* [Job A] According to the Beyond Meat earnings passage, what was the company's gross margin in Q3 2022?
* [Job B] Translate this sentence from the Beyond Meat earnings passage into Spanish: "Lower manufacturing costs, lower materials costs, lower depreciation, and lower inventory reserves per pound helped this improvement."
* [Job C] Using the Beyond Meat earnings passage, explain why the company's Q3 2023 revenue fell almost 9% year-over-year.

* [Document passage]
---
Trefis estimates BYND’s Q4 2023 revenues to be around $68 Mil, slightly above the consensus estimate. In Q3 2023, the company’s revenue of $75 million was down almost 9% year-over-year (y-o-y), driven by an 11.6% decrease in net revenue per pound, partially offset by a 3.5% increase in the volume of products sold. In addition, the company’s adjusted EBITDA came in at a loss of $57.5 million compared to a loss of $73.8 million in the year-ago period. Beyond Meat expects net revenues to be in the range of $330 million to $340 million in FY 2023, representing a decrease of approximately 21% to 19% compared to 2022. The company continues to expect operating expenses to be approximately $245 million or less, before one-time separation costs and potential savings associated with the company’s recent reduction in force.

2) EPS is also likely to miss consensus estimates marginally

BYND’s Q4 2023 earnings per share (EPS) is expected to come in at a loss of 93 cents per Trefis analysis, missing the consensus estimate slightly. In Q3, BYND’s net loss was $71 million. Beyond Meat’s gross margin turned negative in 2022 compared to its positive gross margins of 25% in 2021 and 30% in 2020. In fact, the company’s gross margins were still in the red with Q3 margins at -9.6% but still better than the year-ago levels. Q3 2022 gross margins stood at -18%. Lower manufacturing costs, lower materials costs, lower depreciation, and lower inventory reserves per pound helped this improvement. That said, the company has a heavy focus on marketing and promotional activities, which doesn’t bode well for its margins.
---
* [Given information]
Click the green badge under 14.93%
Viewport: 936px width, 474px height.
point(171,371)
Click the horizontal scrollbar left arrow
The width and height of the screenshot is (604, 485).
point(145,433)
---
* [Written answer A] Beyond Meat's gross margin in Q3 2022 was -18%.

* [Written answer B] Los menores costos de fabricación, los menores costos de materiales, la menor depreciación y las menores reservas de inventario por libra contribuyeron a esta mejora.

* [Written answer C] The decline was driven by an 11.6% decrease in net revenue per pound. A 3.5% increase in the volume of products sold partially offset that drop.